YOUR TASK:
Skipping all pictures, please restate word for word the lines from the one that contains "View hjeff08's profile picture" through the last line of the entries.

DATA FOR THIS EXERCISE:
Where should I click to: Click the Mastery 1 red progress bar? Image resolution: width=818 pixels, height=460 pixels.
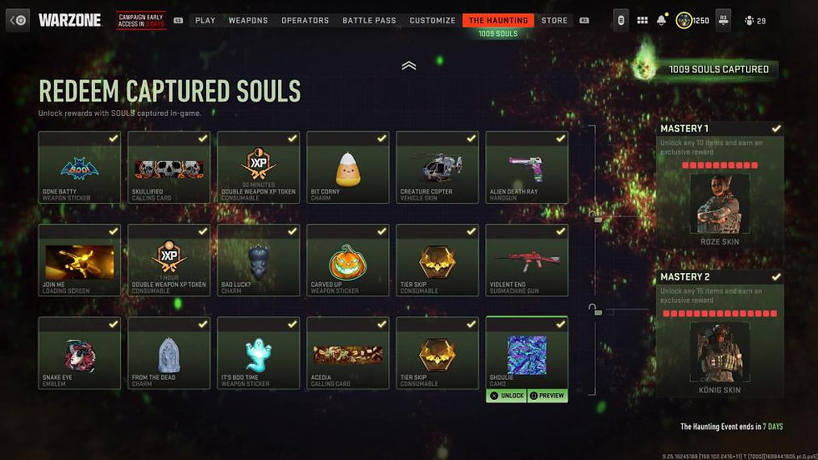coord(720,165)
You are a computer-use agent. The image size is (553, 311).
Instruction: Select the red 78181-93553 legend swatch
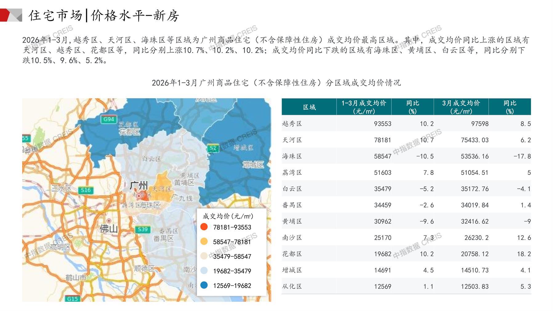tap(204, 227)
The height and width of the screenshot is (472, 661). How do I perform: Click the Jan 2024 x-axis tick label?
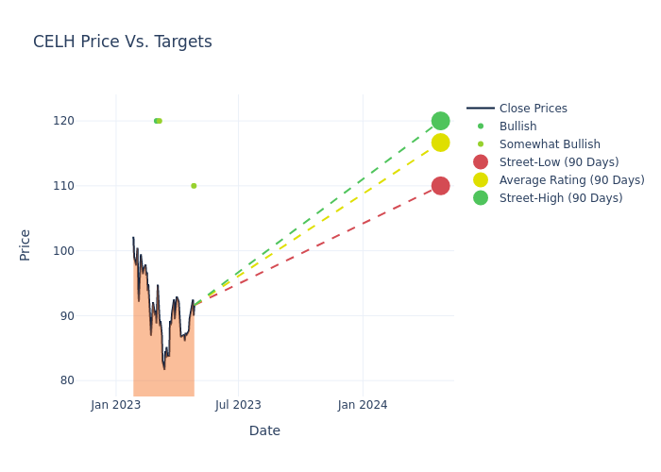363,405
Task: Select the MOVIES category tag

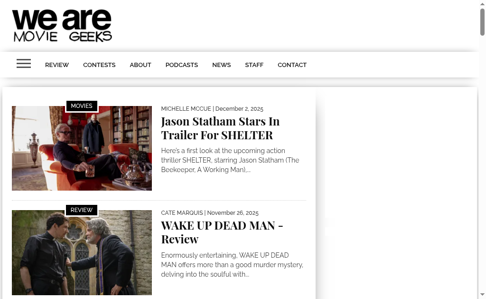Action: 82,106
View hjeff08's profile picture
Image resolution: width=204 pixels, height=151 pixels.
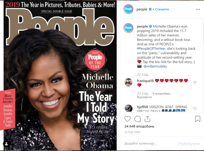(129, 108)
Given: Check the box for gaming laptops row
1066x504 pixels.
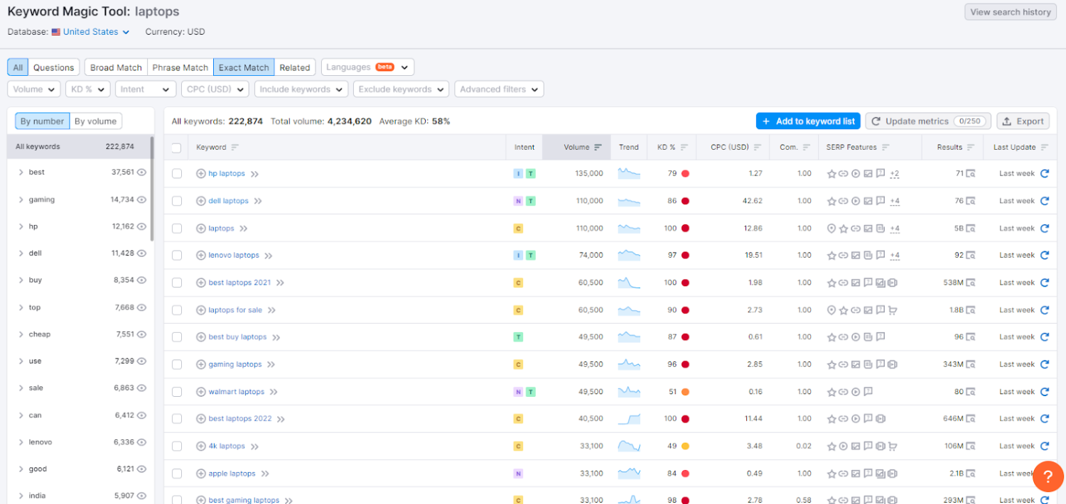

EXPECTED OUTPUT:
View hjeff08's profile picture
Image resolution: width=204 pixels, height=151 pixels.
(129, 108)
Given: Check the box for gaming laptops row
1066x504 pixels.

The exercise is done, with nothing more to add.